------ QUOTED PASSAGE

Before you read on, i assume you have some understanding of what type-classes are; if not then i strongly recommend you understand that before proceeding so that it would be more productive for you.
Let us assume a fictitious problem where i wish to define some functions for a
“Closet” and i want to say retrieve items and store items (i.e. shoes, presents
etc) to this closet. A way to model this is to define a type-class (i call it Closet)
and a few functionalities that allows me to get, put and start a new closet
(naturally, my home does not allow me to inject a closet at will ☺, but that’s
immaterial for now):
class Closet closet where
newClosetIO :: a -> IO (closet a)
getClosetIO :: closet a -> IO a
putClosetIO :: closet a -> a -> IO ()
The next natural thing to do is to start putting in the implementations and i want this closet to be safe from concurrent access (if you ever had to fight over precious items with a sibling, you’ll know what i’m referring to) and here’s how i might implement it.
import Control.Concurrent.MVar
instance Closet MVar where
newClosetIO = newMVar
getClosetIO = readMVar
putClosetIO closet a = modifyMVar_ closet (return . const a)

------------
------ INFORMATION SHOWN

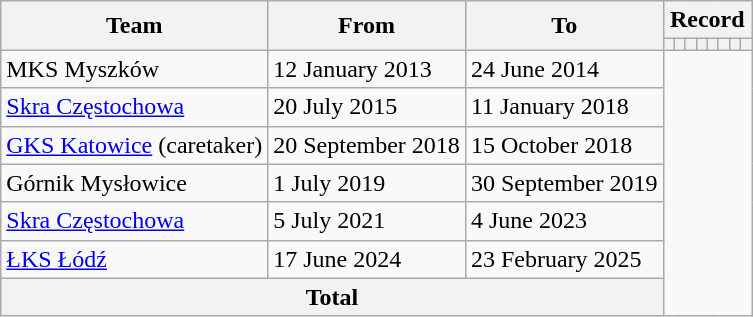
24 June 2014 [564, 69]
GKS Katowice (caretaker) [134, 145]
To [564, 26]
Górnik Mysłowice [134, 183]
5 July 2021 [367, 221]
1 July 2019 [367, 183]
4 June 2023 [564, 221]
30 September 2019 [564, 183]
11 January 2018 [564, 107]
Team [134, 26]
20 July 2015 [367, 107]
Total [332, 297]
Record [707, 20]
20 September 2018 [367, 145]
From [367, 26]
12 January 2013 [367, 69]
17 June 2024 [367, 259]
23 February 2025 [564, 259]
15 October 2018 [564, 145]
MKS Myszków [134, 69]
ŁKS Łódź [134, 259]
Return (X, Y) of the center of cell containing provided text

------------

**REQUIREMENTS**
a) Answer these questions about the closet passage, one answer per line, marked the same way:
(i) What is the type-class named?
(ii) Which module is imported before the instance is written?
(iii) What is newClosetIO set equal to in the instance?
b) Transcribe a section of the closet passage. Begin at the words "Let us assume" and stop after "IO (closet a)".
c) What functions are declared in the class definition in the closet passage? List all of them.

**RESULTS FOR EACH TASK**
a)
(i) Closet
(ii) Control.Concurrent.MVar
(iii) newMVar

b)
Let us assume a fictitious problem where i wish to define some functions for a
“Closet” and i want to say retrieve items and store items (i.e. shoes, presents
etc) to this closet. A way to model this is to define a type-class (i call it Closet)
and a few functionalities that allows me to get, put and start a new closet
(naturally, my home does not allow me to inject a closet at will ☺, but that’s
immaterial for now):
class Closet closet where
newClosetIO :: a -> IO (closet a)

c)
newClosetIO
getClosetIO
putClosetIO